Surat yang ditandatangani oleh Direktur Jenderal Pengembangan Ekspor Nasional Kemendag tertanggal 8 Juli 2025 itu ditujukan kepada KBRI Berlin, Jerman. Dalam surat tersebut, Kemendag menyebut akan melakukan misi dagang ke Eropa pada 21–22 Agustus 2025 sebagai upaya meningkatkan "ekspor perdagangan jasa, khususnya sektor tenaga kerja terampil Indonesia ke pasar internasional."
Surat ini kemudian menjadi sorotan setelah tersebar luas di WhatsApp dan media sosial lainnya. Penggunaan istilah ekspor dalam konteks tenaga kerja dianggap menyamakan manusia dengan barang atau komoditas yang diperdagangkan.
Siapa yang Bereaksi?
Direktur Eksekutif Migrant CARE, Wahyu Susilo, menjadi pihak yang paling vokal menyuarakan protes. Ia menyebut penggunaan istilah ekspor tenaga kerja sebagai bentuk baru komodifikasi pekerja migran dan menuding negara telah menjadi pelaku resmi perdagangan manusia alias trafficking by state.
"Kita masuk ke era komodifikasi pekerja migran Indonesia. Negara telah jadi pelaku human trafficking. Memalukan dan menyedihkan," ujar Wahyu dalam keterangannya kepada media, Kamis (17/7/2025).
Mengapa Istilah Ini Dinilai Bermasalah?
Menurut Wahyu, penggunaan istilah ekspor mencerminkan rendahnya pemahaman Kemendag terhadap perlindungan hak-hak Pekerja Migran Indonesia (PMI). Ia menilai hal ini menandakan bahwa penempatan PMI hanya dilihat dari sisi bisnis semata, bukan dari perspektif hak asasi manusia.

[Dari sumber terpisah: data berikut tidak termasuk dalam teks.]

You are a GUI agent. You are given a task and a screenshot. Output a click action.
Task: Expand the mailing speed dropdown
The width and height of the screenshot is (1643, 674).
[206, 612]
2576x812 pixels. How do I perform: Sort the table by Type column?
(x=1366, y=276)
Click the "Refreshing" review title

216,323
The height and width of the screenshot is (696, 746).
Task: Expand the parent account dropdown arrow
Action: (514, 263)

Indonesia sendiri merupakan negara pihak dalam Konvensi PBB tentang Perlindungan Hak-hak Pekerja Migran dan Anggota Keluarganya yang telah diratifikasi melalui UU No. 6 Tahun 2012. Oleh karena itu, penggunaan istilah yang tidak pantas berpotensi menciderai komitmen tersebut.
Apa Tuntutan Migrant CARE?
Migrant CARE mendesak agar Kemendag dan Kementerian P2MI segera meminta maaf secara terbuka kepada publik. Wahyu juga meminta agar nomenklatur “ekspor tenaga kerja” diganti dan tidak lagi digunakan untuk merujuk pada penempatan pekerja migran ke luar negeri.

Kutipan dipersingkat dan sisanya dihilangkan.